Being able to pay easy is a basic requirement these days. This functionality removes friction from the traditional online shopping process and drives conversion. It minimizes customer frustration. How to do that? This is about storing payment data.


Storing payment data is called “tokenization”. A very good explanation can be found here:

Tokenization is mostly being utilized for subscriptions where a monthly amount is debited from the consumer’s account. More and more often the seller is looking for ways to limit friction during the payment process, also for regular online purchases. And more and more often, the payment process will take place in the background, seamless, with no impact on the customer experience. Please check this article on Frankwatching about “Contextual Commerce” in which this phenomenon is described in detail (Dutch):

Tokenization follows these steps for online or mobile payments:

  1. Customers enter their name and credit card details.
  2. A payment token is requested from the payment provider.
  3. The token request is shared with the bank where the card was issued.
  4. After approval, the personal account number (PAN) is replaced by a “token”.
  5. The token is then used to complete the purchase.

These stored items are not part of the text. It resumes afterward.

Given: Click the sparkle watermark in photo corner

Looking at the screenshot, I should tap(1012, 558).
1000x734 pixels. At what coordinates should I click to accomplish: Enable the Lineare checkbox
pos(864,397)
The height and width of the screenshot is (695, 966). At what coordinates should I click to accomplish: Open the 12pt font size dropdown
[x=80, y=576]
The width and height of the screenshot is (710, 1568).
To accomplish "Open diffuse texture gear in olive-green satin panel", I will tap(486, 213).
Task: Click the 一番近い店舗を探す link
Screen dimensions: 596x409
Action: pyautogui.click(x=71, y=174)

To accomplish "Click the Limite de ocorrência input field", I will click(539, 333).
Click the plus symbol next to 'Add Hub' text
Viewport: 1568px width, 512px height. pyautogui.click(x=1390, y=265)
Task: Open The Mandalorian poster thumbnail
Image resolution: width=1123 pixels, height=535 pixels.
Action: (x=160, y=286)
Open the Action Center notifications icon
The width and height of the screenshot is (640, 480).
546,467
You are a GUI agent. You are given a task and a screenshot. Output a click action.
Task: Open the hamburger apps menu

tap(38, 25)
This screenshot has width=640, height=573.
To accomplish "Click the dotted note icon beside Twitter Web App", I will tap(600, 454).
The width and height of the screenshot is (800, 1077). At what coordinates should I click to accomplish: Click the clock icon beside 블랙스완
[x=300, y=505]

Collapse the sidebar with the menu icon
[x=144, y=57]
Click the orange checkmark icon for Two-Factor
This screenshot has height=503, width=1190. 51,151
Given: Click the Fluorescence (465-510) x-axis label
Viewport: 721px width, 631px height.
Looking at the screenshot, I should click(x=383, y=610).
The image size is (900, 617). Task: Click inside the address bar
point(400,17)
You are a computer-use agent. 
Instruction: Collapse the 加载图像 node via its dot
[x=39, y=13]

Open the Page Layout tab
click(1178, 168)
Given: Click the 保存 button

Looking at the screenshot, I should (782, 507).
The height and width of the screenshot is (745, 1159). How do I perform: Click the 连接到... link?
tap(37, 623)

Tokenization is not the same as encryption

Tokenization is not dependent on encryption to protect data. Instead of securing information via an algorithm, such as encryption, tokenization replaces the sensitive data 1-on-1 to arbitrary data. The original information is not in the token and therefore the token cannot be converted to the real data. It is just a placeholder. The sensitive payment information is completely stored in another location, such as a secure data center. This means that sensitive customer data is never stored in a merchant environment at any time, with the advantage of having no additional exposure to PCI compliance.

So if a hacker manages to break into and steal tokens, they have not stolen anything of value. Tokens cannot be used for fraudulent purposes. Furthermore, tokens cannot be reset to their original value independently of the secure platform or software by breaking an algorithm.

An example of encryption is the EMV (Europay-MasterCard-Visa) chip, which is in your bank card or credit card, and which replaced the magnetic strip on the back of the payment card years ago.

Payment service providers have their own approach to tokenization and technically there are often differences. These differences can have an impact on the success rate of your transactions and therefore your conversion. Make sure to always ask the payment service provider to technically elaborate on this functionality.